→ **Extract**
____________
Hume praises the courage of Britain's poor

Church and poverty: Disadvantaged make impassioned appeal for help - and prostitute delivers a sermon to the archbishop

Cardinal Basil Hume, leader of the Roman Catholic Church in England and Wales, yesterday called a former teenage prostitute "his sister". He was speaking at a conference on poverty during which church leaders heard impassioned pleas for action from the disadvantaged.

One of them, "Lisa", was a prostitute in her teens, starting at the age of 10. "The average age of all prostitutes on streets is 14," she told the conference. "Do not see child prostitutes, but prostituted children . . . used as seminal spittoons.

"Women shouldn't have to do it, not because of the morality of the issue, but because of what it does to us, its survivors."

The Cardinal replied: "She is a courageous woman. She is my sister. She is human and she has had a hard time. I would like to pay tribute to her."

The leaders of all the main British churches, along with MPs, social workers, business people and priests, gathered in London for a conference to hear the testimony of 12 people. Moraene Roberts, from London, said that she had had to put her eldest son into care to guarantee him an education. Other parents, she said, had been advised to put their children on the "at risk" register to get nursery places.
____________
→ **Supplied records**

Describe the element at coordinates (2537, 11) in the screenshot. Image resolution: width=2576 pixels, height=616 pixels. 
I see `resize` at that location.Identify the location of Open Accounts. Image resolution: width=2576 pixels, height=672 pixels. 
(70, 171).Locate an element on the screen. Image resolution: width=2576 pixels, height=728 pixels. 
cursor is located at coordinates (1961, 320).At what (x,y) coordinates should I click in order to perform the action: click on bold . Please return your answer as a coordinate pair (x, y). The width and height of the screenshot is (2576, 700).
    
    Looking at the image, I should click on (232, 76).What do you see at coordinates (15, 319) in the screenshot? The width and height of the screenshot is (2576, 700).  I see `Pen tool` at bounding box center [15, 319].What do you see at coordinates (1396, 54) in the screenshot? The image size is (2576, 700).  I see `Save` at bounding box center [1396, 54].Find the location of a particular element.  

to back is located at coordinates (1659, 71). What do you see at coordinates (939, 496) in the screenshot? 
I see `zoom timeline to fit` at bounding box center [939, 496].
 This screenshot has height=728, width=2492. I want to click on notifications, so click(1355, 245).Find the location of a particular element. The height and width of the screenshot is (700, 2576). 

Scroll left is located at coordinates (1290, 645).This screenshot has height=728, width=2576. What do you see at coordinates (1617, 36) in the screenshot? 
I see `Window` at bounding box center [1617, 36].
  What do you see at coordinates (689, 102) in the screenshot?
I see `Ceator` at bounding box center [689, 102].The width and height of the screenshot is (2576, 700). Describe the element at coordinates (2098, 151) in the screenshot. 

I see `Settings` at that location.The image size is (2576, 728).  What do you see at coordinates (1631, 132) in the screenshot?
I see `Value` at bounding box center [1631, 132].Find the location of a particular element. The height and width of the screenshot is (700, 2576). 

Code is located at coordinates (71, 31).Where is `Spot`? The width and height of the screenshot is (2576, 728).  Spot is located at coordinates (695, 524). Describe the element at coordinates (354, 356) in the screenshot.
____________
→ **Assigned task**
Reproduce word for word the part of the article about the poverty conference that begins at "Hume praises the" and ends after "from the disadvantaged.". The entries have no connection to the article about the poverty conference.

→ **Expected output**
Hume praises the courage of Britain's poor

Church and poverty: Disadvantaged make impassioned appeal for help - and prostitute delivers a sermon to the archbishop

Cardinal Basil Hume, leader of the Roman Catholic Church in England and Wales, yesterday called a former teenage prostitute "his sister". He was speaking at a conference on poverty during which church leaders heard impassioned pleas for action from the disadvantaged.